Reproduce the entries below word for word, starting at the line that contains "Task: Click the チューニングを読み込み... button" and continuing through the end of the entries. Leave the pictures out of your answer.

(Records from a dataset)
════════════════════

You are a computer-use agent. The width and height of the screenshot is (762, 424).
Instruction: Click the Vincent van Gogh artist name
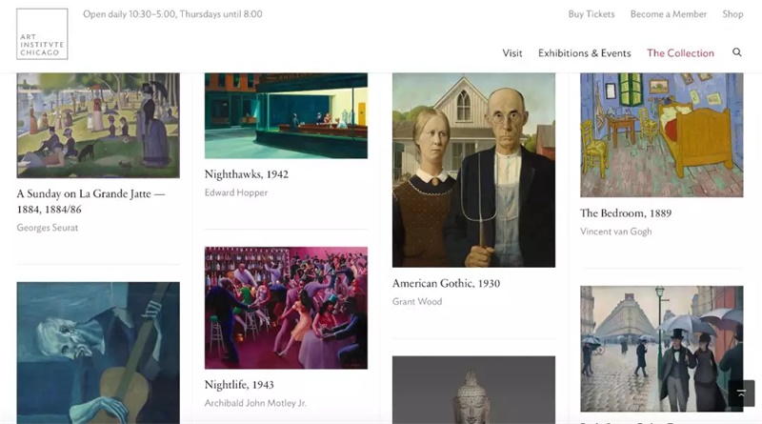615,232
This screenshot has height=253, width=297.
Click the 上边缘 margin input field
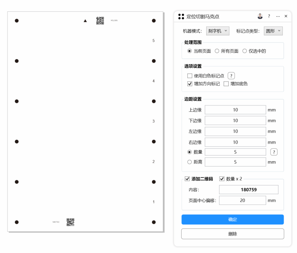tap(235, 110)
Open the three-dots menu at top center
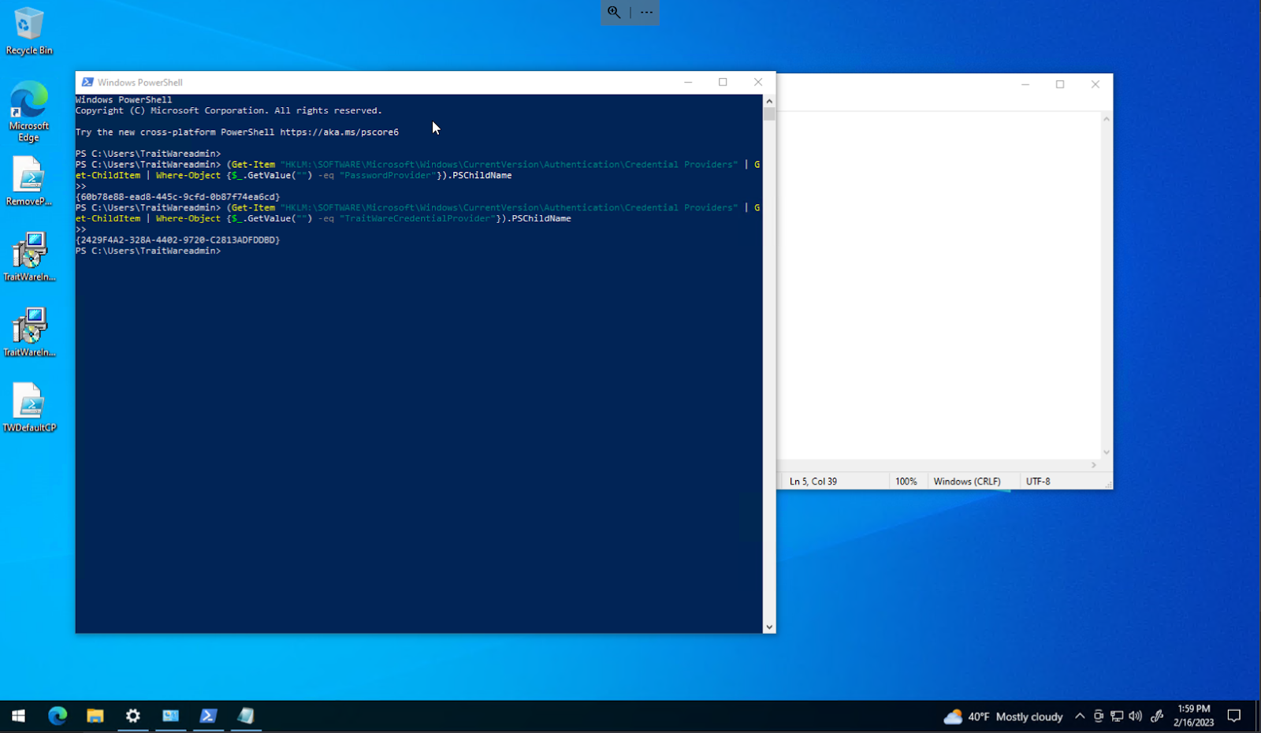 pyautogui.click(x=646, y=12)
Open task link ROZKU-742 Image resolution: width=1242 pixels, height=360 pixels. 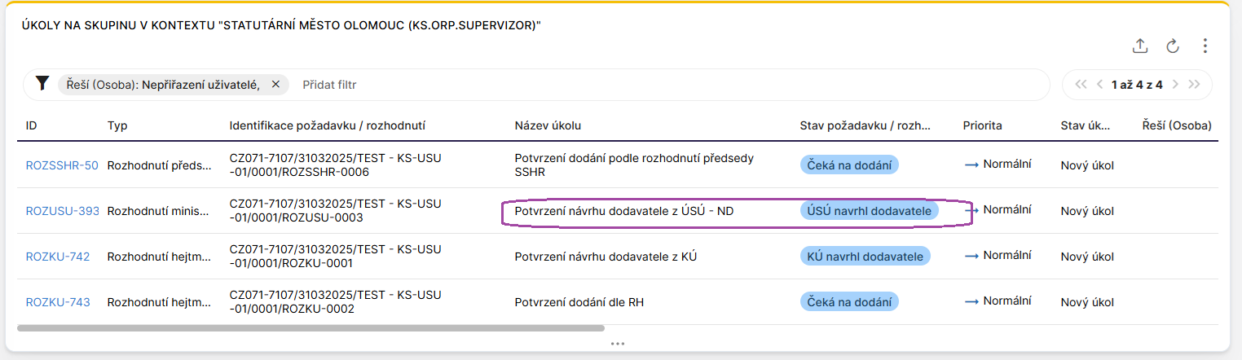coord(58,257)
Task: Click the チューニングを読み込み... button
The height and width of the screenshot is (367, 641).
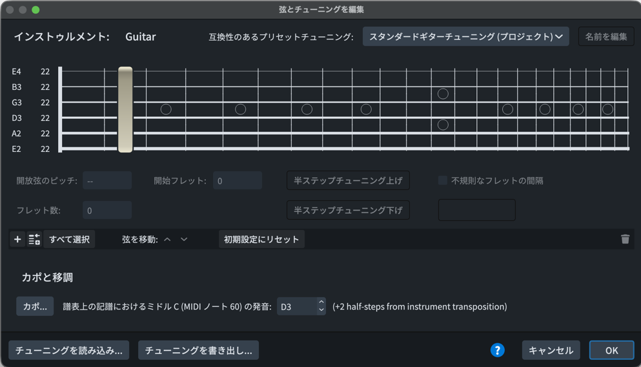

════════════════════

Solution to this exercise =>
Task: Click the チューニングを読み込み... button
The height and width of the screenshot is (367, 641).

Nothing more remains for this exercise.